# What is expected:
Answer these questions from the profile of Ronke M Olabisi:
(a) At which university is she an Assistant Professor?
(b) How many PhD students has she graduated in the 5 years since her effective start?
(c) Which award from the National Science Foundation did she receive, and in what year?

Ronke M Olabisi | AIChE

Ronke M Olabisi

Assistant Professor
UC Irvine

Prof. Ronke Olabisi is an Assistant Professor and Samueli Development Chair in Biomedical Engineering at UC Irvine. Dr. Olabisi’s research interests encompass biomechanics, biomaterials, tissue engineering, and regenerative medicine to repair or generate tissues. Specifically, her approach is through developing biosynthetic materials, which combine the best aspects of synthetic and biological materials and can control cell and tissue function. She has developed wound dressings that accelerate the healing of chronic diabetic wounds faster than normoglycemic wounds and combination seashell-synthetic biomaterials capable of directing osteogenesis in microscopic patterns. In the 5 years since her effective start, Prof. Olabisi has graduated 4 PhDs, 7 Masters, and trained 47 undergraduate researchers. She has published 2 book chapters and 29 articles in peer-reviewed publications (one cover article). Her students have delivered 81 presentations in 44 scientific conferences and she has given 22 invited talks. Prof. Olabisi received the Frontiers in Bioengineering Best Poster Award (2014), the Charles and Johanna Busch Memorial Grant (2014), an Engineering Information Foundation Award (2016), the National Science Foundation CAREER Award (2018), the Rutgers’ TechAdvance Commercializing Innovative Technologies Award (2018), the Johnson & Johnson Women in STEM2D Scholars Award (2019) and the Biomedical Engineering Society’s Young Innovators in Cellular and Molecular Bioengineering (2019). Prof. Olabisi’s work was selected for the NSF Innovation Corps and the IP department is patenting her research on the symbiotic relationship between coencapsulated cells, which has laid the groundwork for improving the outcomes of cell-based therapies, which have yet to achieve their potential.

[Source data]
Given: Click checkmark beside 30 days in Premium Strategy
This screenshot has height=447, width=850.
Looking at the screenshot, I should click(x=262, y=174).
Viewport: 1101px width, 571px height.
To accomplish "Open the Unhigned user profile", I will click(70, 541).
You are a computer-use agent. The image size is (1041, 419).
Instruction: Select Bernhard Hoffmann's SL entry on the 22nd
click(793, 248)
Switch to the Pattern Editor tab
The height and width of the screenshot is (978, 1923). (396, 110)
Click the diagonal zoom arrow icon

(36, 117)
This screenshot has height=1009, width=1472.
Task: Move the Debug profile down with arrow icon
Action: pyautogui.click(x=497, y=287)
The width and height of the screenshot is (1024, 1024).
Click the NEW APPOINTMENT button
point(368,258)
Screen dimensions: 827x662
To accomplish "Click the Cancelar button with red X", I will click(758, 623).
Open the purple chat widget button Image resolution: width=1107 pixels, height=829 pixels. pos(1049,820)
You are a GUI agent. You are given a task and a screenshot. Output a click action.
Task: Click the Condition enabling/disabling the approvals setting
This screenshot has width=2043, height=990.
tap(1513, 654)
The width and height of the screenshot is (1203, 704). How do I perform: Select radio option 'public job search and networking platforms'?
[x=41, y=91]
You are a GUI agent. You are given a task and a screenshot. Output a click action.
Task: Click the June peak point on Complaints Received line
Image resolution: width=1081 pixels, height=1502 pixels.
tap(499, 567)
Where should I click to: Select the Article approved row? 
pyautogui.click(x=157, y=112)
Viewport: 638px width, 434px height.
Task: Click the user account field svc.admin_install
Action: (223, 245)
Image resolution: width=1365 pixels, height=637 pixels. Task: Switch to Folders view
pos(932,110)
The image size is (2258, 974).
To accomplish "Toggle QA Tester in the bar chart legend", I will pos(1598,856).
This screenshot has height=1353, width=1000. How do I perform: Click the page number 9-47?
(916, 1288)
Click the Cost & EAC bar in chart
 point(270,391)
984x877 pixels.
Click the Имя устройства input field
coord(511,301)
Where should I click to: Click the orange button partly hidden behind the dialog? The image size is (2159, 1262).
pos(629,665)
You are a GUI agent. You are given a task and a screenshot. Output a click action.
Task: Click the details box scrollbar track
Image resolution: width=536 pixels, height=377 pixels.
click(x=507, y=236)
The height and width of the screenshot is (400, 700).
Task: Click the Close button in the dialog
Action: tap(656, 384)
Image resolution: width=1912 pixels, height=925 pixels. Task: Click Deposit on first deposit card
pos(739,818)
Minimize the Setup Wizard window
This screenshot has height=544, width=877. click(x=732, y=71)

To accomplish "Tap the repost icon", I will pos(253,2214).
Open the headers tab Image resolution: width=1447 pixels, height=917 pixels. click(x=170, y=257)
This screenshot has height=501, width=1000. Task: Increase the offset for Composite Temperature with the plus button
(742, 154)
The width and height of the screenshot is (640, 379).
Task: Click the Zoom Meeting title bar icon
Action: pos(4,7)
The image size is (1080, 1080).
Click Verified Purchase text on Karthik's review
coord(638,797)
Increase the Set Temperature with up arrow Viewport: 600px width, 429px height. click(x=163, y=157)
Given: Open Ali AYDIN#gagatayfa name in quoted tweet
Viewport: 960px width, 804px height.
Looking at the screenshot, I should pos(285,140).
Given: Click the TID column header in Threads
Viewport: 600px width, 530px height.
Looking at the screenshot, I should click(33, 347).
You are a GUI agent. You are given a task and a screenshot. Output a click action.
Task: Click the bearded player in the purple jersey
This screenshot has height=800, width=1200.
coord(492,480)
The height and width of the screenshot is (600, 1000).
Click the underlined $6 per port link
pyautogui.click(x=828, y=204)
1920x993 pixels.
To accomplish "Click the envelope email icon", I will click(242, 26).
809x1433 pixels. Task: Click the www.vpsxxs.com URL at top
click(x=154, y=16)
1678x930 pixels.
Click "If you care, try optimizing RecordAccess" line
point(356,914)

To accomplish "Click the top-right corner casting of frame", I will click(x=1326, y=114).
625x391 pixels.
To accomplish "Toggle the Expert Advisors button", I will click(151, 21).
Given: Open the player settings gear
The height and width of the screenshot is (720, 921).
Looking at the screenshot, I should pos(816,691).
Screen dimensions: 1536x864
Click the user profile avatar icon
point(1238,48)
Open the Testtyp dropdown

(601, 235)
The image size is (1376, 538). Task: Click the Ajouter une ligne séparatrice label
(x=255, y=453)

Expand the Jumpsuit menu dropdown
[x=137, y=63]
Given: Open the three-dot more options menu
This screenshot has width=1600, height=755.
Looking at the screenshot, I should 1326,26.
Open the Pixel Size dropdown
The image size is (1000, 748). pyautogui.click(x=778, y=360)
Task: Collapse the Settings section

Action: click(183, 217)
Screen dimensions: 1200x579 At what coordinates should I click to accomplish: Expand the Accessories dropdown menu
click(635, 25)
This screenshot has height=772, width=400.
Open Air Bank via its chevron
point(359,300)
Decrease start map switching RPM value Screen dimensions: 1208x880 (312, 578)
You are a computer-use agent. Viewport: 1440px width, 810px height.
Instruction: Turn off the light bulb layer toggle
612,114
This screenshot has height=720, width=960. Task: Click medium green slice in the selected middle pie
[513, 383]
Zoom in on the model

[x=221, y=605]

# Your response:
(a) UC Irvine
(b) 4
(c) The National Science Foundation CAREER Award, in 2018